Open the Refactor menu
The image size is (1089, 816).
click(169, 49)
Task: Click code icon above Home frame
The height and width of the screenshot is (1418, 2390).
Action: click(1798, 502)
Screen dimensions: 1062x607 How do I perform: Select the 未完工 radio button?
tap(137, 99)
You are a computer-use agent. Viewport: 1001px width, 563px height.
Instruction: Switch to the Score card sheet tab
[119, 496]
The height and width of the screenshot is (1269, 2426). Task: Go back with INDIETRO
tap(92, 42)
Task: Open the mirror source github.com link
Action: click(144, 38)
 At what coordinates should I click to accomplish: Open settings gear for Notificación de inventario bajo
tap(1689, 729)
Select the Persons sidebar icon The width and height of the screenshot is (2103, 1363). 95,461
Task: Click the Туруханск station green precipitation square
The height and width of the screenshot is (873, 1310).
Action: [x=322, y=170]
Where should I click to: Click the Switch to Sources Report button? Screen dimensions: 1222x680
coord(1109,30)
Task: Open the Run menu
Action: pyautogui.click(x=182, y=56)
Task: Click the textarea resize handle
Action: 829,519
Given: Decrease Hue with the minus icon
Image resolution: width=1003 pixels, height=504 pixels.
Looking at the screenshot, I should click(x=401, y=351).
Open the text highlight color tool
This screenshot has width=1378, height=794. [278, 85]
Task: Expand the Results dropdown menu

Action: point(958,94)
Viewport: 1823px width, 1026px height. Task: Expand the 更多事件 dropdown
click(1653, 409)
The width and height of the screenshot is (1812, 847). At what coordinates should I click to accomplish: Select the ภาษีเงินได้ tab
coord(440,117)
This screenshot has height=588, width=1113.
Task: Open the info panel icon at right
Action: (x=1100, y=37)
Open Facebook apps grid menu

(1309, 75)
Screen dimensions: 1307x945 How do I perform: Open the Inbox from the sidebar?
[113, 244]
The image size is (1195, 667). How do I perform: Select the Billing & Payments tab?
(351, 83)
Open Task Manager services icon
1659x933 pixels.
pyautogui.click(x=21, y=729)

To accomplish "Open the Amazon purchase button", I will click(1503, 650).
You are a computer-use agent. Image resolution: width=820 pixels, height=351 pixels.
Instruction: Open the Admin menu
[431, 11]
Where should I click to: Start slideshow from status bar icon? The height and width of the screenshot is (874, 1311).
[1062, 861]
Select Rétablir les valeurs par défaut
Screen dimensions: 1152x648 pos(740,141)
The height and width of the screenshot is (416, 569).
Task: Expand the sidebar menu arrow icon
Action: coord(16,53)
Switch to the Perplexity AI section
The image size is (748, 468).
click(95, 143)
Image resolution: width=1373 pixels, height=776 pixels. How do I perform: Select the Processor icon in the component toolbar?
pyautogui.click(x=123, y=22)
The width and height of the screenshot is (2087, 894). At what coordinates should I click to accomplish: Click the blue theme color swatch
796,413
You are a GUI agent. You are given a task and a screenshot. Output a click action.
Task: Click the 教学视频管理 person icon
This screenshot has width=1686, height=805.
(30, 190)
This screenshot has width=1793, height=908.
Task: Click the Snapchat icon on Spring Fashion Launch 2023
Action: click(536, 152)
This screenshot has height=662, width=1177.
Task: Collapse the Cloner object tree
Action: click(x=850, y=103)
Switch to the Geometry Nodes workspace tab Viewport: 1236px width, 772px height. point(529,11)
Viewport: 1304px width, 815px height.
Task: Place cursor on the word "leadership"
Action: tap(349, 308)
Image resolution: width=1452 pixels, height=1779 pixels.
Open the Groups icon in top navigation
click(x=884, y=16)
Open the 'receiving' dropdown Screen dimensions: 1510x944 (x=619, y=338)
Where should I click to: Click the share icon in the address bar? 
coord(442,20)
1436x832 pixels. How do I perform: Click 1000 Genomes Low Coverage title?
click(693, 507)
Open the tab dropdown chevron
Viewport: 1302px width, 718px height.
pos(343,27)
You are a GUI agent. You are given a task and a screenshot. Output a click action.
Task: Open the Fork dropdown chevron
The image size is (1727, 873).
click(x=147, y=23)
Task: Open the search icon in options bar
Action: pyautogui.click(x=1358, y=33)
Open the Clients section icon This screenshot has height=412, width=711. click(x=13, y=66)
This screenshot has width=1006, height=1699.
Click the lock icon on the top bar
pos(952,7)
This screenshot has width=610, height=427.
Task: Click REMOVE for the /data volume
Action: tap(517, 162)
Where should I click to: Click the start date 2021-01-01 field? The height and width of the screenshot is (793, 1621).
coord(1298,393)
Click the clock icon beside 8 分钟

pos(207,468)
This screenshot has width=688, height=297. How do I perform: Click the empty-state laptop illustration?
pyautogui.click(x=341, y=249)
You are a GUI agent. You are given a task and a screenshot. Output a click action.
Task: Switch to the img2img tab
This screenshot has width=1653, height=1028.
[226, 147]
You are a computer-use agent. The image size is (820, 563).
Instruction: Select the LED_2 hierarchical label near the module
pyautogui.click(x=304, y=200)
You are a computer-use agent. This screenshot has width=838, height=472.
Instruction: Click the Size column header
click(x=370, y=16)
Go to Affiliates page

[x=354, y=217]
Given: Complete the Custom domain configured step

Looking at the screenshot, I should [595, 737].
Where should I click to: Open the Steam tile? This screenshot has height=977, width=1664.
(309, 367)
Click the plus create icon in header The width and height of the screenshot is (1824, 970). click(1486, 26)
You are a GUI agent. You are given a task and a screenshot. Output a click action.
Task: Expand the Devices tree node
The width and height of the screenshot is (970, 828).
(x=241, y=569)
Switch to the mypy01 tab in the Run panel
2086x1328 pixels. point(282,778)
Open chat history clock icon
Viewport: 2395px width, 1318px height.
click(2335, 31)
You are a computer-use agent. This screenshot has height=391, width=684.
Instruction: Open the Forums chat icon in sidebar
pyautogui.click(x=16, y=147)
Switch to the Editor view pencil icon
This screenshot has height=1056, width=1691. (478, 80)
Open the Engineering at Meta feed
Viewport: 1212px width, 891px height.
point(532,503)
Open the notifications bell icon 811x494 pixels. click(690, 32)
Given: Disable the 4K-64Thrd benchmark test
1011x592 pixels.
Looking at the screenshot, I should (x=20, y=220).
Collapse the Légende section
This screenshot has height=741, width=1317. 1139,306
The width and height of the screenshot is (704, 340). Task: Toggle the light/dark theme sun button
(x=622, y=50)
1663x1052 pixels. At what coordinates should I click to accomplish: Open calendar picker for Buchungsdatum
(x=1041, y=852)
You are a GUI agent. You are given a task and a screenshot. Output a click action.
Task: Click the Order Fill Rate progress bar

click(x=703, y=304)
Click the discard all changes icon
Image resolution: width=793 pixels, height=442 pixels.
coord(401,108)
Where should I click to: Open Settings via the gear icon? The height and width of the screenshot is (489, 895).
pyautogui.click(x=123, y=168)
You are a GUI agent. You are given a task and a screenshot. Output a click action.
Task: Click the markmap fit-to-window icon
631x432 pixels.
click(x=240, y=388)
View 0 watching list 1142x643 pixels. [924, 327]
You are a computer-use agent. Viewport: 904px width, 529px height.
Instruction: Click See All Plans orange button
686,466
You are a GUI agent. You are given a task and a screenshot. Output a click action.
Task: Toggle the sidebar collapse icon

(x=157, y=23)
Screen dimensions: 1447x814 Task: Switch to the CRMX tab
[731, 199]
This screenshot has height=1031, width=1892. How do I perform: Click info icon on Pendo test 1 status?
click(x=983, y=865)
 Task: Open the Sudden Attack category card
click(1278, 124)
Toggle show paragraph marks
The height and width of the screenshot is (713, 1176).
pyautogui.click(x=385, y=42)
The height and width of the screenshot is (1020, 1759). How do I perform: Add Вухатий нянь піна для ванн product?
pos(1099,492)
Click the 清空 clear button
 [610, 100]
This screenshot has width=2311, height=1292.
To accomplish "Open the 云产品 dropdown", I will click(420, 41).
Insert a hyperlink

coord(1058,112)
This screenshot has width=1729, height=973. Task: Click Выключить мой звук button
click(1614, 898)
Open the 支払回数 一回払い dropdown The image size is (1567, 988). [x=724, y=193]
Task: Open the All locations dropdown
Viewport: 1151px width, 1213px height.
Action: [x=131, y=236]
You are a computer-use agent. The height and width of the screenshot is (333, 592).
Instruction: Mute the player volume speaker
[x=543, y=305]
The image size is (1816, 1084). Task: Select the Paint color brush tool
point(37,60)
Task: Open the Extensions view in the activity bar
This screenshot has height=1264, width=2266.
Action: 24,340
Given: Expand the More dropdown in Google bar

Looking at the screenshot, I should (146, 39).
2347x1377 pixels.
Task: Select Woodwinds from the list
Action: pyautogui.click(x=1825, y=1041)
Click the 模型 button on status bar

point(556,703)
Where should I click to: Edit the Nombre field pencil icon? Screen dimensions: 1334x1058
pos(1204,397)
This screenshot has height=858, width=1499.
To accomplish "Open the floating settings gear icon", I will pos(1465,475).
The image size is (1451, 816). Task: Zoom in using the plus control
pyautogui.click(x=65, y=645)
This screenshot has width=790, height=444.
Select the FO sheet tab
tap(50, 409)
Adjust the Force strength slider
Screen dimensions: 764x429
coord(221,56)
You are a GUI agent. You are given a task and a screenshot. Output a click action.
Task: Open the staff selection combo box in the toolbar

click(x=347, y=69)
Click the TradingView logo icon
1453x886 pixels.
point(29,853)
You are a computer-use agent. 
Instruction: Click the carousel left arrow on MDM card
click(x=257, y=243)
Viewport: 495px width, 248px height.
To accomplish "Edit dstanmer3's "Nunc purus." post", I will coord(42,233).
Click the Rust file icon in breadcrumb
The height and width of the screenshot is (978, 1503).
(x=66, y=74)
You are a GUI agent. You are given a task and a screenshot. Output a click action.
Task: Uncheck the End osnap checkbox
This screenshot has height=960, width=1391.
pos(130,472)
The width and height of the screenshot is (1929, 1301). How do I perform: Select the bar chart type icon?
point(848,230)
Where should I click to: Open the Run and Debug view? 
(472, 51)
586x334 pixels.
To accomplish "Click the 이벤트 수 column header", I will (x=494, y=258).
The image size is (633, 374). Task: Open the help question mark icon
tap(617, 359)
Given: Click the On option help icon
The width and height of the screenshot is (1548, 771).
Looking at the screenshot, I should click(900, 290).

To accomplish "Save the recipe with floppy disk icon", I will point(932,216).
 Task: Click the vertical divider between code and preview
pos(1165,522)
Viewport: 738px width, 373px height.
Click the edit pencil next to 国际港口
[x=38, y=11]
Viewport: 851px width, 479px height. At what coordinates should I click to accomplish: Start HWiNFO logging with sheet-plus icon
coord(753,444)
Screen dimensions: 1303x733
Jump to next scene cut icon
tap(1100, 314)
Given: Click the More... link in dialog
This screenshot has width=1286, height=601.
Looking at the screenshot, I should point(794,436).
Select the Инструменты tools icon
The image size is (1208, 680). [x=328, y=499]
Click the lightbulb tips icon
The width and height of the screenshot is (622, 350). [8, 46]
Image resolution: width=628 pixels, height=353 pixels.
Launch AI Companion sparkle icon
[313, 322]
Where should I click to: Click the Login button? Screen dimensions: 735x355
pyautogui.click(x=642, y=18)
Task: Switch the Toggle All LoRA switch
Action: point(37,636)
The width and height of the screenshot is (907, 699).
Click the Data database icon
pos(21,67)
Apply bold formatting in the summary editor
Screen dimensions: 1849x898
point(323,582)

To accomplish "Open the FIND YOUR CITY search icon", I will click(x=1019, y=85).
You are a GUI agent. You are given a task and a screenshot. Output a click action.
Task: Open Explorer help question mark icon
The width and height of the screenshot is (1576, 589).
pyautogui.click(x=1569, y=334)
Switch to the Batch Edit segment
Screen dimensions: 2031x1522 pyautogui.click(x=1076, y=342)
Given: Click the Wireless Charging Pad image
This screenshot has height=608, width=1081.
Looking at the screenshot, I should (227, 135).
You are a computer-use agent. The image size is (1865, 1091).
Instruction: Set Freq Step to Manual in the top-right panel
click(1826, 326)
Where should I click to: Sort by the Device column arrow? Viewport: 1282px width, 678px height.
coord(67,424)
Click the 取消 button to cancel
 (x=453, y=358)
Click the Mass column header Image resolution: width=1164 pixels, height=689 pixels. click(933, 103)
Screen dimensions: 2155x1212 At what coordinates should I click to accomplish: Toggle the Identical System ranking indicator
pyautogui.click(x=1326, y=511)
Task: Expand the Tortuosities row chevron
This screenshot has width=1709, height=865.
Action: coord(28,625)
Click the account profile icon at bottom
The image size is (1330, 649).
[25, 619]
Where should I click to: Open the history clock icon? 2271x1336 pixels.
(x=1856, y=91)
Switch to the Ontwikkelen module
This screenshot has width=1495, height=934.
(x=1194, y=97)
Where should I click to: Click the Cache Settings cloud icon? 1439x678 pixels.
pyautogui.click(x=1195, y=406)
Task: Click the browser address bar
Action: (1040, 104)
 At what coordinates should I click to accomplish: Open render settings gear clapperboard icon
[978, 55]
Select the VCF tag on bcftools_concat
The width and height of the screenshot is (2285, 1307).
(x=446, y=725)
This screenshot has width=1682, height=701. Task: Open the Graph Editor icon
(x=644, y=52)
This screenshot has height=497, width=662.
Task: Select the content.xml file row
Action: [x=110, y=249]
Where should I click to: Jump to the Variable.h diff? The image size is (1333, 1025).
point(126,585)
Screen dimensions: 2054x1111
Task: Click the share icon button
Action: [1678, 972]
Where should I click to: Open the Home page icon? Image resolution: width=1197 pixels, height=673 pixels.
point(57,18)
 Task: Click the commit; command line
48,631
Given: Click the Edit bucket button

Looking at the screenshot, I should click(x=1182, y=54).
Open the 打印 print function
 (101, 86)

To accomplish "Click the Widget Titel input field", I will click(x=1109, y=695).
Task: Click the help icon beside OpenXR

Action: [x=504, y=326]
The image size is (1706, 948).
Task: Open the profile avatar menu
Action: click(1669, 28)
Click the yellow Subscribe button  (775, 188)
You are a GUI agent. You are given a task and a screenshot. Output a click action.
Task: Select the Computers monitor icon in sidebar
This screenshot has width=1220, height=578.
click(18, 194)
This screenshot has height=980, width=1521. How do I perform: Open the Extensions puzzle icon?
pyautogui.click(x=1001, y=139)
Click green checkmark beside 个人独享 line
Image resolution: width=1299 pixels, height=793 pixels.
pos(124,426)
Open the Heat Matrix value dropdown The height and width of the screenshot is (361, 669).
:::::
■ **Assigned task**
The reply should consist solely of the lines of the data, exact, from the opening line through the line with "Select the Persons", inclusive.

■ **Exercise response**
Open the Refactor menu
The image size is (1089, 816).
click(169, 49)
Task: Click code icon above Home frame
The height and width of the screenshot is (1418, 2390).
Action: click(1798, 502)
Screen dimensions: 1062x607 How do I perform: Select the 未完工 radio button?
tap(137, 99)
You are a computer-use agent. Viewport: 1001px width, 563px height.
Instruction: Switch to the Score card sheet tab
[119, 496]
The height and width of the screenshot is (1269, 2426). Task: Go back with INDIETRO
tap(92, 42)
Task: Open the mirror source github.com link
Action: click(144, 38)
 At what coordinates should I click to accomplish: Open settings gear for Notificación de inventario bajo
tap(1689, 729)
Select the Persons sidebar icon The width and height of the screenshot is (2103, 1363). 95,461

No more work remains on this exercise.